Standard Load Balancer

Standard load balancer follows the round-robin approach. The incoming traffic is distributed evenly across all resources. Each new request is sent to the next endpoint in line, and the process repeats cyclically. Once the end of the list is reached, it starts over from the first endpoint. This can be efficient in scenarios where all resources have similar capabilities and the tasks they handle are roughly equivalent in terms of resource consumption.

Example of configuration of AI DIAL Core:

"models": {
"chat-gpt-35-turbo": {
"upstreams": [
{
"endpoint": "https://hostname1/openai/deployments/gpt-4-32k-0613/chat/completions"
},
{
"endpoint": "https://hostname2/openai/deployments/gpt-4-32k-0613/chat/completions"
},
{
"endpoint": "https://hostname3/openai/deployments/gpt-4-32k-0613/chat/completions"
},
]
}
}

In this scenario, requests are distributed between endpoints in the order specified in the configuration. By default, the weight is set to 1 and tier to 0 for all of them.

Advanced Load Balancer

You can use a combination of weight and tier parameters to define a more complex load balancing algorithm.

Tiers

Use tier to aggregate endpoints in groups. In a regular scenario, all requests are routed to endpoints with the lowest tier, but in case of the outage or hitting the limits, the second in line tier helps to handle the load.

For example, requests will be routed to a group of endpoint with "tier": 0 before they go to the group with "tier": 1.

The default value is 0, which signifies the highest tier.

Example of configuration of AI DIAL Core:

"models": {
"chat-gpt-35-turbo": {
"upstreams": [
{
"endpoint": "https://hostname1/openai/deployments/gpt-4-32k-0613/chat/completions",
"tier": 0
},
{
"endpoint": "https://hostname2/openai/deployments/gpt-4-32k-0613/chat/completions",
"tier": 0
},
{
"endpoint": "https://hostname3/openai/deployments/gpt-4-32k-0613/chat/completions",
"tier": 1
},
]
}
}

In this scenario, requests are distributed between groups of endpoints in the order specified in the configuration. By default, the weight is set to 1for all of them.

Weights

Use weight inside groups of endpoints to allocate a share of the total traffic for specific endpoints. Note: weight can be used only in combination with tier.

The default value is 1. A positive value represents an endpoint capacity, zero or negative - disables the endpoint from routing.

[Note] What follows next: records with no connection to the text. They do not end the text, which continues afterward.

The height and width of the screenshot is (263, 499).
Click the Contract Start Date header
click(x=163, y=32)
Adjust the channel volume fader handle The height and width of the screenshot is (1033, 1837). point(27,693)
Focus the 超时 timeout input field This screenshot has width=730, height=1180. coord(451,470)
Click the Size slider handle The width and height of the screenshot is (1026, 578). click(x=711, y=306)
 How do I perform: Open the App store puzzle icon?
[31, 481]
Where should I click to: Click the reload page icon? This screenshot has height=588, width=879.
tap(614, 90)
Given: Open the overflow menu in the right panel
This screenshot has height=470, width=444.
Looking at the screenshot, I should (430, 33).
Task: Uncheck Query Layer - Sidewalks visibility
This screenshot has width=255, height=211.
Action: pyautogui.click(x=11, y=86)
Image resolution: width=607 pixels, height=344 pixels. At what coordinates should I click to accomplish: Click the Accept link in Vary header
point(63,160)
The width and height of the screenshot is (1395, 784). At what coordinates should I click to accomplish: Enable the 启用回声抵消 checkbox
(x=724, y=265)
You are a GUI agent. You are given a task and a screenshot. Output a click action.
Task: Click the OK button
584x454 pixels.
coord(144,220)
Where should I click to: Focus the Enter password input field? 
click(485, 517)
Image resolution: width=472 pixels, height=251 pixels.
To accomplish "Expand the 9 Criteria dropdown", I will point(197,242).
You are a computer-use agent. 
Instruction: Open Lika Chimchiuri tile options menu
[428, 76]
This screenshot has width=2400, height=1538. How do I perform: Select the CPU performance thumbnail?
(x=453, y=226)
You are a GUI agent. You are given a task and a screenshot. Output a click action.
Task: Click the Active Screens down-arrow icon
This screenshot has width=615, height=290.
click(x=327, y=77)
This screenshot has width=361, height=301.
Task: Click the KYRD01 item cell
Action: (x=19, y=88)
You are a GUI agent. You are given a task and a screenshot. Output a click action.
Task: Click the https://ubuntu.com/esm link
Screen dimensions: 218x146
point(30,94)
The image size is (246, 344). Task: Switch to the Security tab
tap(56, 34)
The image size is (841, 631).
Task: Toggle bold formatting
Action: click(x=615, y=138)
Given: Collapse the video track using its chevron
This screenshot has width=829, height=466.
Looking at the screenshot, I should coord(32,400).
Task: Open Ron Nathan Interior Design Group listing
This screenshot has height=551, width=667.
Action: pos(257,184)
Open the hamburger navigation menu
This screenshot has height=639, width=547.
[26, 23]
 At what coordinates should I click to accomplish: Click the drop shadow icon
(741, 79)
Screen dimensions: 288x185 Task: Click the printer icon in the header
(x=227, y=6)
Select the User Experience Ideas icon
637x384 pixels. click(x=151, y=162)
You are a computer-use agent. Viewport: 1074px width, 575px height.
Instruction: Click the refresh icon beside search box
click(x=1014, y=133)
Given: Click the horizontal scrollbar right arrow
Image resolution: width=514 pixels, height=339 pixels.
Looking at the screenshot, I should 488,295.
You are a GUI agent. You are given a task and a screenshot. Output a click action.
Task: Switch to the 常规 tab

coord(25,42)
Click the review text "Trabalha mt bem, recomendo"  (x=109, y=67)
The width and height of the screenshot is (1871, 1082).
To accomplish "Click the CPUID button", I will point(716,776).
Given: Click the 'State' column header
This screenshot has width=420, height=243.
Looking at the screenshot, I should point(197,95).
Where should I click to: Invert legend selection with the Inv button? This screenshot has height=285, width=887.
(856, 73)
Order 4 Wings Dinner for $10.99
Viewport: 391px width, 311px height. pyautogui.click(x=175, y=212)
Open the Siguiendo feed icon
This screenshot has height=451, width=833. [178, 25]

Example of configuration of AI DIAL Core:

"models": {
"chat-gpt-35-turbo": {
"upstreams": [
{
"endpoint": "https://hostname1/openai/deployments/gpt-4-32k-0613/chat/completions",
"tier": 0,
"weight": 3
},
{
"endpoint": "https://hostname2/openai/deployments/gpt-4-32k-0613/chat/completions",
"tier": 0,
"weight": 2
},
{
"endpoint": "https://hostname3/openai/deployments/gpt-4-32k-0613/chat/completions",
"tier": 1,
"weight": 1
},
]
}
}

In this setup, requests are initially directed to tier=0. Within this tier, hostname1 gets 60% and hostname2 gets 40% of traffic. If tier=0 is unavailable or reaches its capacity limits, the remaining traffic is then routed to tier=1. Additionally, if the endpoint with the highest weight fails, the subsequent retry will be directed to the endpoint with the second-highest weight to avoid repeated retries to the same endpoint because of its high weight.